ABRUPTO

10.11.09


A DECADÊNCIA DO OCIDENTE



- Τι περιμένουμε στην αγορά συναθροισμένοι;
Είναι οι βάρβαροι να φθάσουν σήμερα.

- Γιατί μέσα στην Σύγκλητο μια τέτοια απραξία;

Τι κάθοντ' οι Συγκλητικοί και δεν νομοθετούνε;
Γιατί οι βάρβαροι θα φθάσουν σήμερα.
Τι νόμους πια θα κάμουν οι Συγκλητικοί;

Οι βάρβαροι σαν έλθουν θα νομοθετήσουν.


O que esperamos nós em multidão no Forum?
Os Bárbaros que chegam hoje.

Dentro do Senado, porque tanta inacção?

Se não estão legislando, que fazem lá dentro os senadores?

É que os Bárbaros chegam hoje.

Que leis haviam de fazer agora os senadores?

Os Bárbaros, quando vierem ditarão as leis.


As previsões sobre a "decadência do Ocidente" são antigas e recorrentes.

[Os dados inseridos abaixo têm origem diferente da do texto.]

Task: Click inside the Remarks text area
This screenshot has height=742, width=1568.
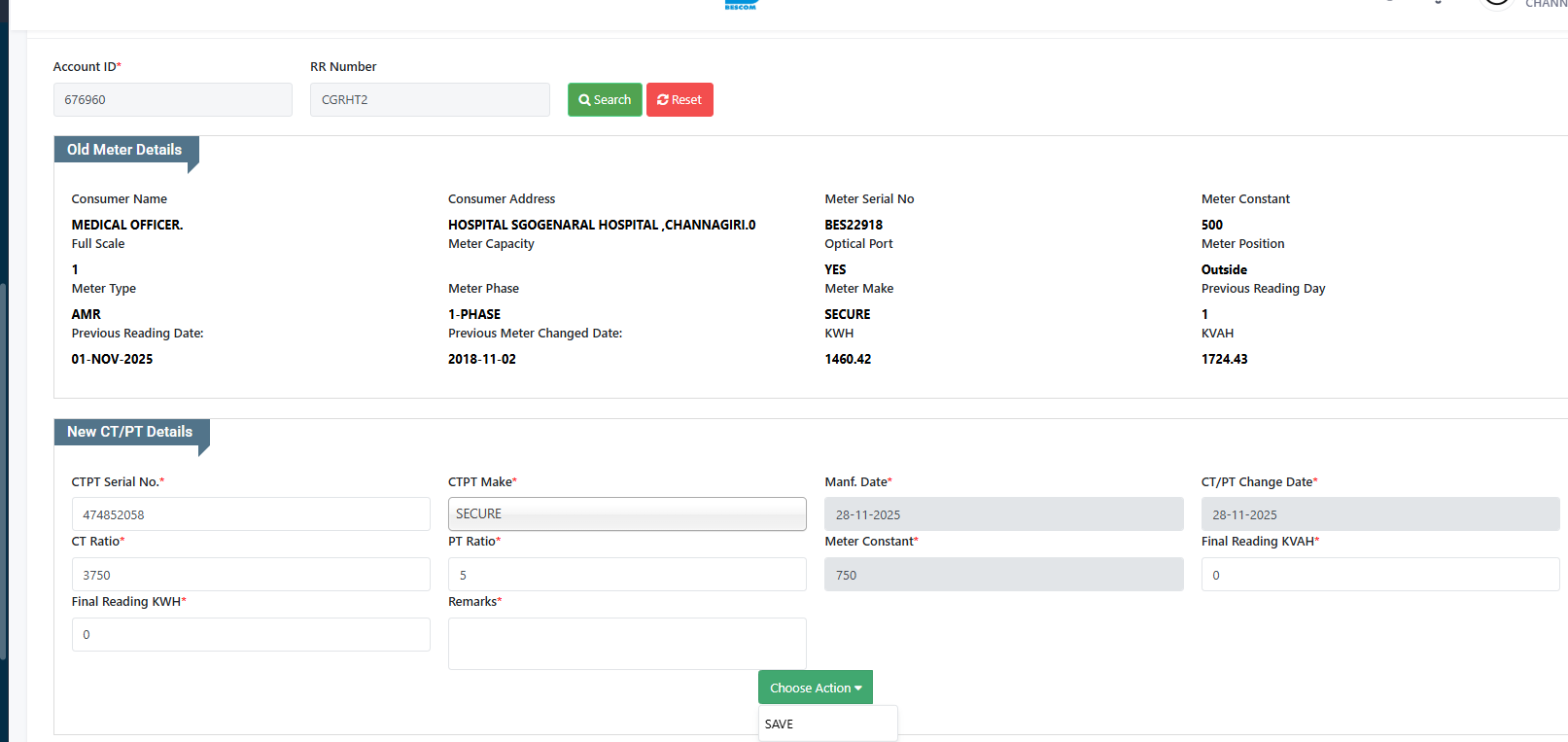Action: 627,644
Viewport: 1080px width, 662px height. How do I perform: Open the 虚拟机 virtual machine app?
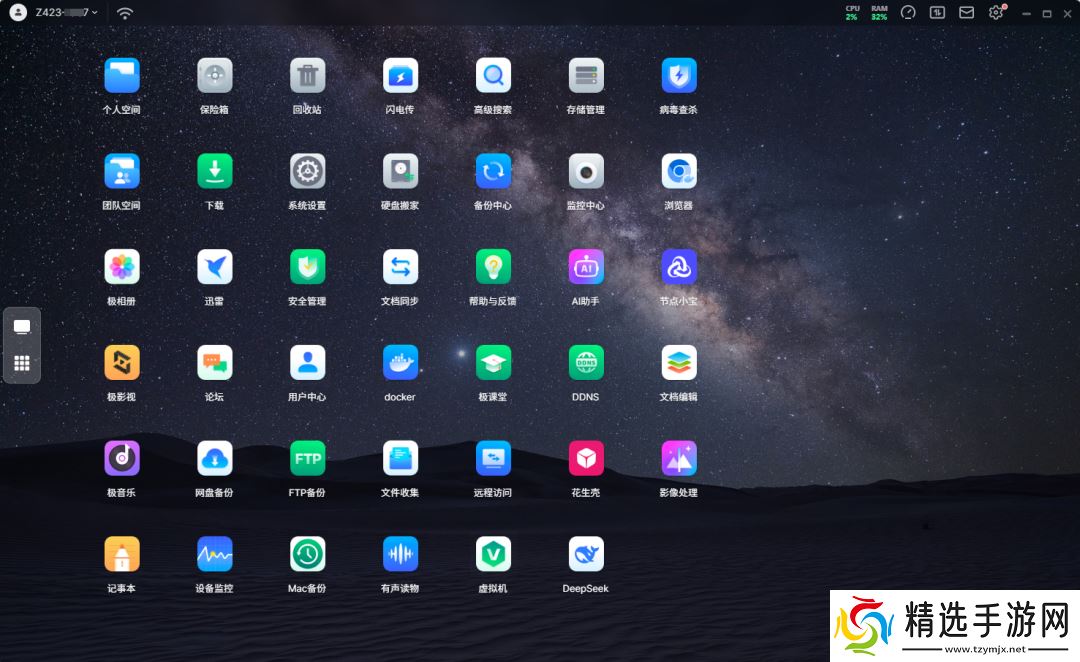pos(493,554)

Há cem anos estavam inscritas em muito do mais interessante pensamento desse mesmo Ocidente, de Nietzsche a Spengler. Os grandes movimentos totalitários do nazismo e do comunismo mantinham uma relação muito próxima com essa possibilidade, contrariada ou desejada, de "decadência". O nazismo usava uma análise spengleriana, assumindo ao mesmo tempo uma afirmação do Reich como corolário dos valores épicos europeus, e defendendo o Ocidente simultaneamente contra as "plutocracias", em particular os EUA, e a "barbárie bolchevista". O comunismo, por seu lado, mantinha a visão teleológica da história que vinha de Hegel, propondo-se ultrapassar a "decadência" do capitalismo pela utopia da sociedade sem classes.

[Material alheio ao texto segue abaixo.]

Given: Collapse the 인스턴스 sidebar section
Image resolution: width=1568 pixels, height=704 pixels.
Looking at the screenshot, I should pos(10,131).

Tudo o que era filosofia da história e movimento político assente numa interpretação ou numa variante do destino manifesto assumia como sua a missão de contrariar uma realidade tida como "decadente". Essa realidade era muito mais sentida quando a história parecia estagnar e não mover-se, entre as guerras, mas permaneceu sempre uma sensação de perda de vitalidade cultural e civilizacional. O fim do colonialismo e o complexo antieuropocêntrico que se lhe seguiu deram origem a muitas das ideias politicamente correctas que circulam nos nossos dias, como o multiculturalismo, versões de um relativismo cultural, civilizacional e político que legitima essa mesma "decadência".

Esta crise está também ligada a uma nova dimensão de "guerra cultural", e religiosa, associada ao conflito antiocidental com origem no fundamentalismo muçulmano, cuja expressão através de formas de terrorismo apocalíptico abriram o século com a destruição das Torres Gémeas. Face à dimensão de conflito cultural e civilizacional do fundamentalismo muçulmano, é muito nítida a dificuldade de resposta identitária, em tempos de multiculturalismo.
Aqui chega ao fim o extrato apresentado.